Problem:
Scan the records for the word "every". Report each line where it occurs.

Input records:
- Opening Delimiter -

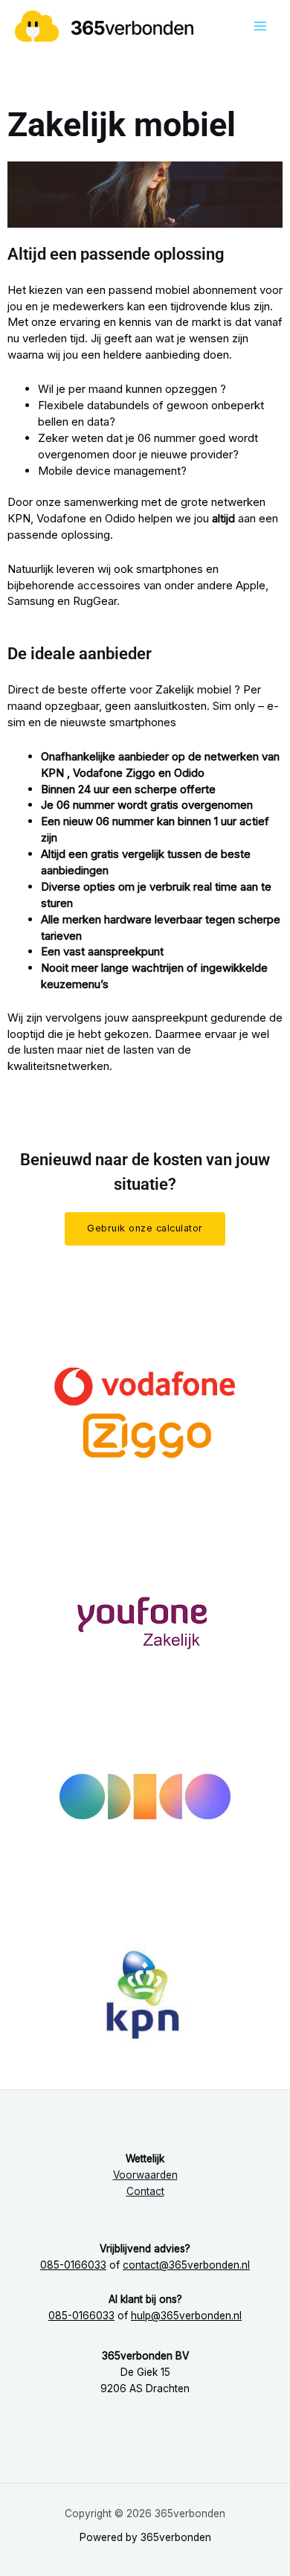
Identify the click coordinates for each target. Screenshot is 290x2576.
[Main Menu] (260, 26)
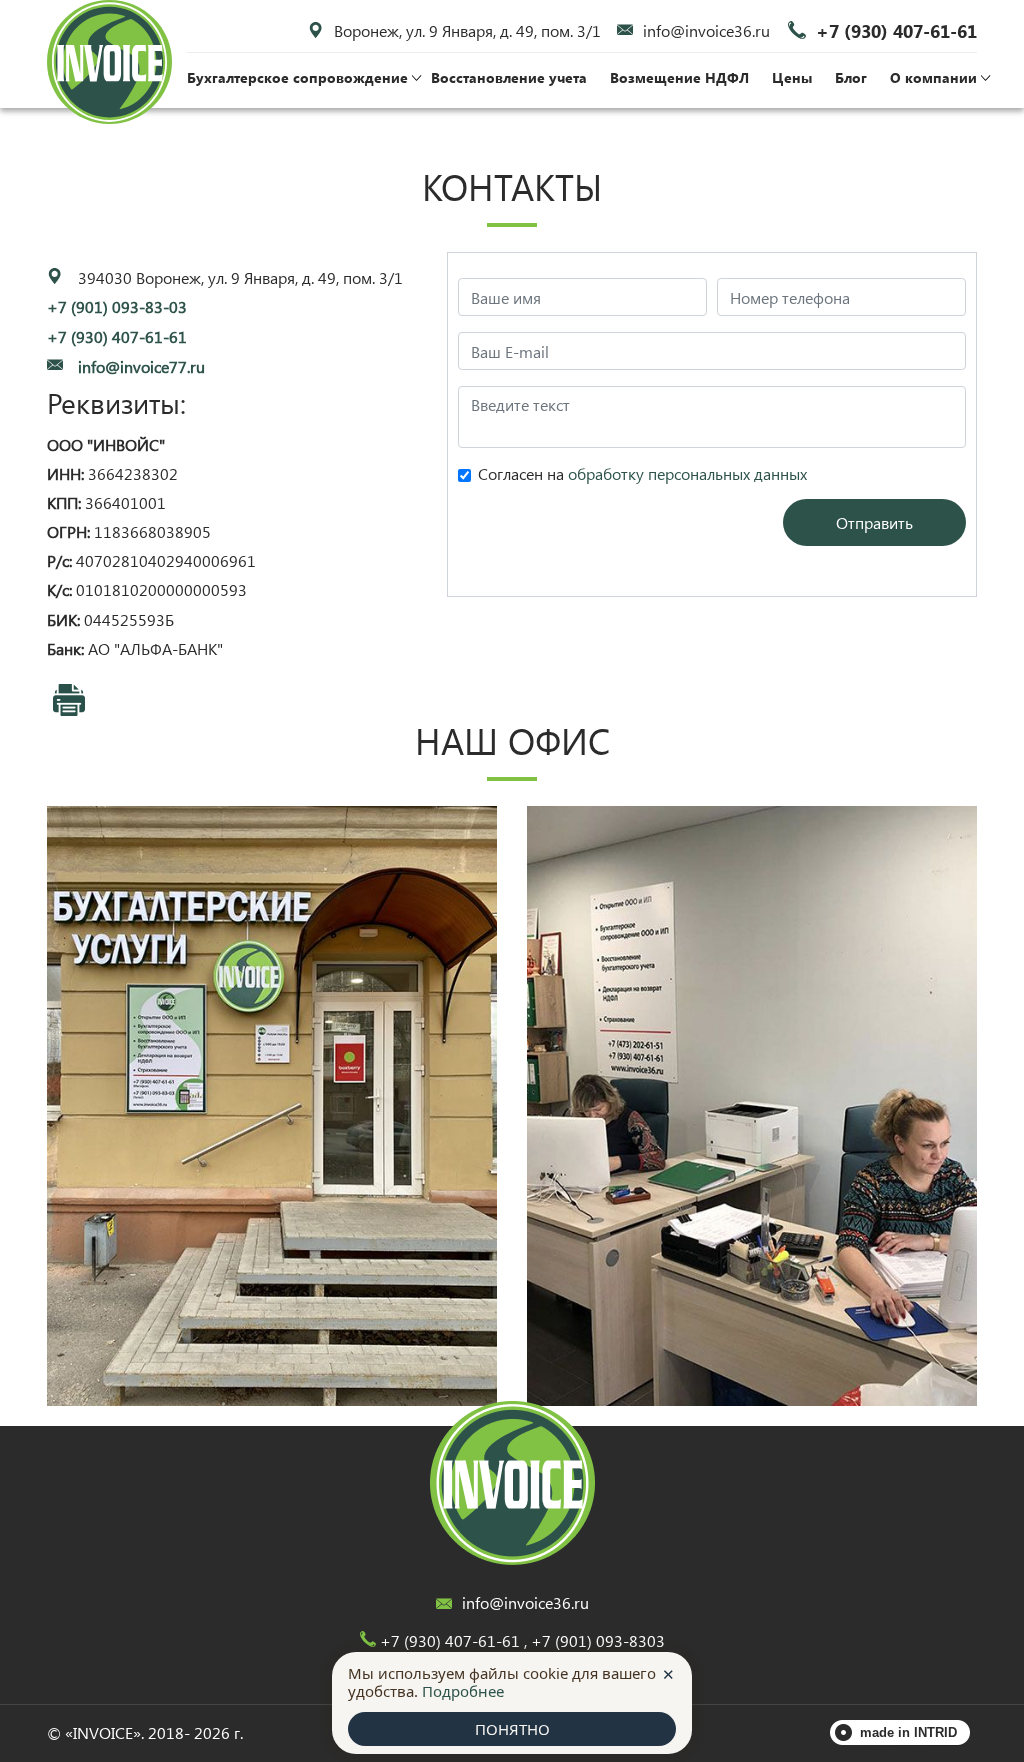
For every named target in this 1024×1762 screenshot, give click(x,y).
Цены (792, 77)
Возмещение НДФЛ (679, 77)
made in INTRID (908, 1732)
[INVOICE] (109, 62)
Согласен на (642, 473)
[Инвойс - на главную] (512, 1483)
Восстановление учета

- Closing Delimiter -
- Opening Delimiter -

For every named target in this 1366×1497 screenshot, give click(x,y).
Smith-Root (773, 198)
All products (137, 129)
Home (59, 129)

- Closing Delimiter -

Response box:
For every named target in this 1024×1762 screenshot, give click(x,y).
For every named target in this 1366×1497 screenshot, give click(x,y).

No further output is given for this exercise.